146\end{rrxivremark}
147
148\section{Discussion}\label{sec:discussion}
149
150\paragraph{Author estimates are unreliable on their own.} The headline of this paper is not ``budgets are useful''; it is ``budgets are useful only when paired with a calibration record.'' A budget annotation without a community-maintained correction factor is just a more structured way to be wrong by $2.3\times$. The calibration record requires actual replication attempts, which are expensive; the active-replication pipeline (\texttt{rrxiv:2605.00008}) is the part of the rrxiv corpus designed to amortise that expense across the community.
151
152\paragraph{The $n=17$ in Claim 2 is a calibration figure, not a population estimate.} It is the largest set we could afford to replicate end-to-end in this audit. Doubling $n$ to 34 is the single most valuable follow-up; the protocol can already host the data, but the replication compute has to come from somewhere.
153
154\paragraph{Budgets and editorial triage.} The reproducibility tax $\tau$ is a triage signal, not a quality signal. We are wary of any interpretation that says a high-$\tau$ subfield is doing worse science. The intended use is the opposite: a venue can use $\tau$ to allocate \emph{more} replication capacity to high-cost subfields, recognising that the per-claim verification rate will be lower there.
155
156\paragraph{Worked example: applying budgets to \texttt{rrxiv:2605.00004}.} Consider the shrinkage-estimators paper \texttt{rrxiv:2605.00004}, which makes seven small-N claims. A budget annotation would assign each claim modest \texttt{compute\_gpu\_hours} (those claims are CPU-bound), nontrivial \texttt{person\_hours} (the experimental design is intricate), and near-zero \texttt{materials\_usd}. The resulting per-claim $\tau$ would be far below the corpus median, suggesting these claims are exactly the kind of cheap cross-checks the budget mechanism is supposed to surface for replicators. A reader scanning the corpus by ascending $\tau$ would find them quickly.
157
158\begin{openquestion}[Calibration record as common pool]
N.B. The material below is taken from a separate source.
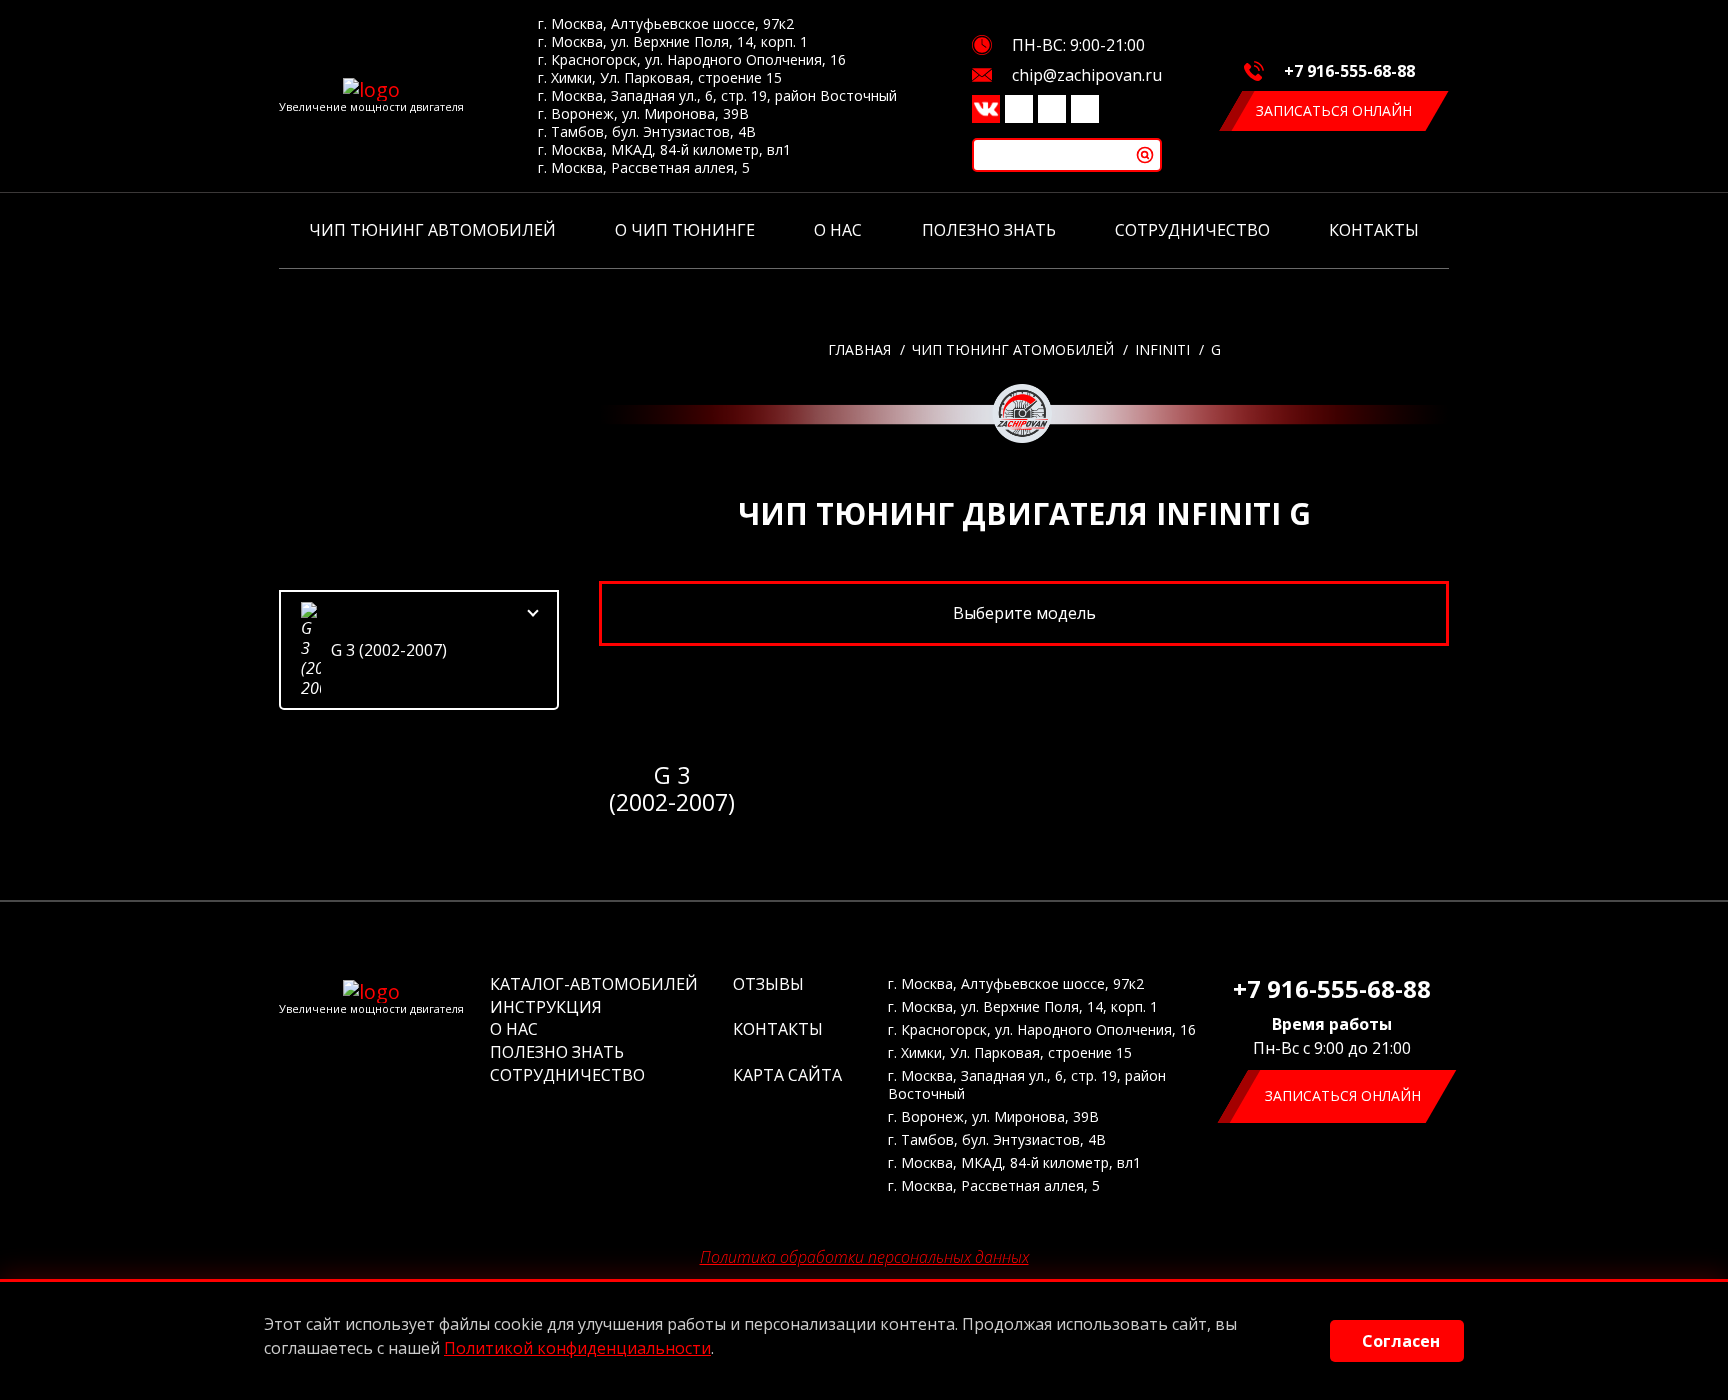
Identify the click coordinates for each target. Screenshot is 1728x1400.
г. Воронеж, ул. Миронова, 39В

159Should the calibration record (actual-vs-reported replication costs) be a separate rrxiv paper, a continuously updated dataset under the protocol, or both? The cleanest interpretation makes it a registered claim with a \texttt{\textbackslash dependson} edge from every paper whose budget annotations rely on the current correction factor --- but at corpus scale, that produces a single highly-connected node that may dominate the dependency graph.
160\end{openquestion}
161
162\begin{scope}[Limits of this paper]
163We do not address (i) carbon and energy accounting, which deserves its own schema; (ii) budgets for theoretical claims, where ``replication'' is a different speech act; and (iii) the political economy of who pays for the calibration record. The schema is also vendor-neutral by construction --- the A100-equivalent lookup is one normalisation choice, and a different one would shift the absolute numbers without affecting the qualitative findings.
164\end{scope}
165
166\section{References}
167\begin{itemize}[leftmargin=*]
168\item Strubell, E., Ganesh, A., \& McCallum, A. (2019). \emph{Energy and policy considerations for deep learning in NLP}. ACL.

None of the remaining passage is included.